*** Listed entries Section Begins ***
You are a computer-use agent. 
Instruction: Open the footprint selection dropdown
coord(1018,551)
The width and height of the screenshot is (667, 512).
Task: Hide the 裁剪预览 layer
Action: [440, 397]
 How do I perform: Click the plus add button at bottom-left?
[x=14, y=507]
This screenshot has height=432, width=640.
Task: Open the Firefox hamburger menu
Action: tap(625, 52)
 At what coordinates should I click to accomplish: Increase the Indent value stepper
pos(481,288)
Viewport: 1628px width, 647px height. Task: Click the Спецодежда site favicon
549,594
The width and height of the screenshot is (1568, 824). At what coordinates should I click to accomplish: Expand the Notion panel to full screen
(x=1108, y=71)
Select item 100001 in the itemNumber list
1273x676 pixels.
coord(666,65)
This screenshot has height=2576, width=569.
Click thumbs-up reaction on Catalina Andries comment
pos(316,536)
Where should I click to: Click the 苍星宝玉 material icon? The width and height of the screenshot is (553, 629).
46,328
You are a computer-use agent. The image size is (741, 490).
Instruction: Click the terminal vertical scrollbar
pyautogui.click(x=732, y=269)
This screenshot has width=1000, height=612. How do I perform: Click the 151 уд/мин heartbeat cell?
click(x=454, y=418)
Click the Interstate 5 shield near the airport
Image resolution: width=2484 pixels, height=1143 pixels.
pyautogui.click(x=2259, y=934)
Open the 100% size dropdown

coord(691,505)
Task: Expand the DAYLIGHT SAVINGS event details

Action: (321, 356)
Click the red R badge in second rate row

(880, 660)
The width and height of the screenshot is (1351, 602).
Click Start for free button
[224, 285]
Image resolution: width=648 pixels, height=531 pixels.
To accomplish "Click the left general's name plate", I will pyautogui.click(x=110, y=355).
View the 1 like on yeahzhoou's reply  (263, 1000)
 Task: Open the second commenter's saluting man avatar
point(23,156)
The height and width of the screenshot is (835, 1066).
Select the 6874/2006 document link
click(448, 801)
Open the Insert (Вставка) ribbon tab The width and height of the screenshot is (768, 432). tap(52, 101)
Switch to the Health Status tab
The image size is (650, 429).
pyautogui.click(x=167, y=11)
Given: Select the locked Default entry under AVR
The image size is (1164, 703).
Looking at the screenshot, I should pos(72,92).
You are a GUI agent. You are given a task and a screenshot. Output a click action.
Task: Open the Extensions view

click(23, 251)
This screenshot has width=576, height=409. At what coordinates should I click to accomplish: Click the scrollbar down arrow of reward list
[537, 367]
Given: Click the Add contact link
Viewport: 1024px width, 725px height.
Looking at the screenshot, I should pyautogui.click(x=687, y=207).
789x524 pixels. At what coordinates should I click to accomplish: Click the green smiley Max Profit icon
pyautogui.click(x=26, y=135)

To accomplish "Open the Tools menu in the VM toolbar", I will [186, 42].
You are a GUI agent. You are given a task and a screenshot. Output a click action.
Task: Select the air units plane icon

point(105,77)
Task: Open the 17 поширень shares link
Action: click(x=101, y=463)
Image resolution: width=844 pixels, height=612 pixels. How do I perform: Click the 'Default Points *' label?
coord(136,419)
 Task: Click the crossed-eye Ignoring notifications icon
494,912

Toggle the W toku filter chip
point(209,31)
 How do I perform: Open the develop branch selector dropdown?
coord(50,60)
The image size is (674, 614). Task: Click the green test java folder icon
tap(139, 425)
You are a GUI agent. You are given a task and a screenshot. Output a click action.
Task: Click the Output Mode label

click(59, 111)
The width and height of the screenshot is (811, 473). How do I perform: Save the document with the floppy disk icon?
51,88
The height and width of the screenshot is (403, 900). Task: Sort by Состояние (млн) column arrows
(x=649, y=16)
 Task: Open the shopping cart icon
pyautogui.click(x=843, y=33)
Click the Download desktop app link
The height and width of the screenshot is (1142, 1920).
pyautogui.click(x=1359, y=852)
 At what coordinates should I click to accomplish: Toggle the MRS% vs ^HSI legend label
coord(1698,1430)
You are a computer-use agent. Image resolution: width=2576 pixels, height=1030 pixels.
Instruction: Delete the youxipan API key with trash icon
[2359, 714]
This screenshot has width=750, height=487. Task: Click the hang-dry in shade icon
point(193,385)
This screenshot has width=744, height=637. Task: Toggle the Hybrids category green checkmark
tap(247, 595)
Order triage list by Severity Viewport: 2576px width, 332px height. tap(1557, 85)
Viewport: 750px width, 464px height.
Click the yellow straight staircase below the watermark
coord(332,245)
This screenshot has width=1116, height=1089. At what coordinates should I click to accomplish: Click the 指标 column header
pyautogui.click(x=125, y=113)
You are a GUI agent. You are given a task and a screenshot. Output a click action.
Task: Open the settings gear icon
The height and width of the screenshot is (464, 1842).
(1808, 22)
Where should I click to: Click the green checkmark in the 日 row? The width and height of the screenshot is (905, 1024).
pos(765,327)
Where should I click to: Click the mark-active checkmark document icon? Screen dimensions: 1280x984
*** Listed entries Section Ends ***
Every entry above must be reproduced word for word.

You are a computer-use agent. 
Instruction: Open the footprint selection dropdown
coord(1018,551)
The width and height of the screenshot is (667, 512).
Task: Hide the 裁剪预览 layer
Action: [440, 397]
 How do I perform: Click the plus add button at bottom-left?
[x=14, y=507]
This screenshot has height=432, width=640.
Task: Open the Firefox hamburger menu
Action: tap(625, 52)
 At what coordinates should I click to accomplish: Increase the Indent value stepper
pos(481,288)
Viewport: 1628px width, 647px height. Task: Click the Спецодежда site favicon
549,594
The width and height of the screenshot is (1568, 824). At what coordinates should I click to accomplish: Expand the Notion panel to full screen
(x=1108, y=71)
Select item 100001 in the itemNumber list
1273x676 pixels.
coord(666,65)
This screenshot has height=2576, width=569.
Click thumbs-up reaction on Catalina Andries comment
pos(316,536)
Where should I click to: Click the 苍星宝玉 material icon? The width and height of the screenshot is (553, 629).
46,328
You are a computer-use agent. The image size is (741, 490).
Instruction: Click the terminal vertical scrollbar
pyautogui.click(x=732, y=269)
This screenshot has width=1000, height=612. How do I perform: Click the 151 уд/мин heartbeat cell?
click(x=454, y=418)
Click the Interstate 5 shield near the airport
Image resolution: width=2484 pixels, height=1143 pixels.
pyautogui.click(x=2259, y=934)
Open the 100% size dropdown

coord(691,505)
Task: Expand the DAYLIGHT SAVINGS event details

Action: (321, 356)
Click the red R badge in second rate row

(880, 660)
The width and height of the screenshot is (1351, 602).
Click Start for free button
[224, 285]
Image resolution: width=648 pixels, height=531 pixels.
To accomplish "Click the left general's name plate", I will pyautogui.click(x=110, y=355).
View the 1 like on yeahzhoou's reply  (263, 1000)
 Task: Open the second commenter's saluting man avatar
point(23,156)
The height and width of the screenshot is (835, 1066).
Select the 6874/2006 document link
click(448, 801)
Open the Insert (Вставка) ribbon tab The width and height of the screenshot is (768, 432). tap(52, 101)
Switch to the Health Status tab
The image size is (650, 429).
pyautogui.click(x=167, y=11)
Given: Select the locked Default entry under AVR
The image size is (1164, 703).
Looking at the screenshot, I should pos(72,92).
You are a GUI agent. You are given a task and a screenshot. Output a click action.
Task: Open the Extensions view

click(23, 251)
This screenshot has width=576, height=409. At what coordinates should I click to accomplish: Click the scrollbar down arrow of reward list
[537, 367]
Given: Click the Add contact link
Viewport: 1024px width, 725px height.
Looking at the screenshot, I should pyautogui.click(x=687, y=207).
789x524 pixels. At what coordinates should I click to accomplish: Click the green smiley Max Profit icon
pyautogui.click(x=26, y=135)

To accomplish "Open the Tools menu in the VM toolbar", I will [186, 42].
You are a GUI agent. You are given a task and a screenshot. Output a click action.
Task: Select the air units plane icon

point(105,77)
Task: Open the 17 поширень shares link
Action: click(x=101, y=463)
Image resolution: width=844 pixels, height=612 pixels. How do I perform: Click the 'Default Points *' label?
coord(136,419)
 Task: Click the crossed-eye Ignoring notifications icon
494,912

Toggle the W toku filter chip
point(209,31)
 How do I perform: Open the develop branch selector dropdown?
coord(50,60)
The image size is (674, 614). Task: Click the green test java folder icon
tap(139, 425)
You are a GUI agent. You are given a task and a screenshot. Output a click action.
Task: Click the Output Mode label

click(59, 111)
The width and height of the screenshot is (811, 473). How do I perform: Save the document with the floppy disk icon?
51,88
The height and width of the screenshot is (403, 900). Task: Sort by Состояние (млн) column arrows
(x=649, y=16)
 Task: Open the shopping cart icon
pyautogui.click(x=843, y=33)
Click the Download desktop app link
The height and width of the screenshot is (1142, 1920).
pyautogui.click(x=1359, y=852)
 At what coordinates should I click to accomplish: Toggle the MRS% vs ^HSI legend label
coord(1698,1430)
You are a computer-use agent. Image resolution: width=2576 pixels, height=1030 pixels.
Instruction: Delete the youxipan API key with trash icon
[2359, 714]
This screenshot has width=750, height=487. Task: Click the hang-dry in shade icon
point(193,385)
This screenshot has width=744, height=637. Task: Toggle the Hybrids category green checkmark
tap(247, 595)
Order triage list by Severity Viewport: 2576px width, 332px height. tap(1557, 85)
Viewport: 750px width, 464px height.
Click the yellow straight staircase below the watermark
coord(332,245)
This screenshot has width=1116, height=1089. At what coordinates should I click to accomplish: Click the 指标 column header
pyautogui.click(x=125, y=113)
You are a GUI agent. You are given a task and a screenshot. Output a click action.
Task: Open the settings gear icon
The height and width of the screenshot is (464, 1842).
(1808, 22)
Where should I click to: Click the green checkmark in the 日 row? The width and height of the screenshot is (905, 1024).
pos(765,327)
Where should I click to: Click the mark-active checkmark document icon? Screen dimensions: 1280x984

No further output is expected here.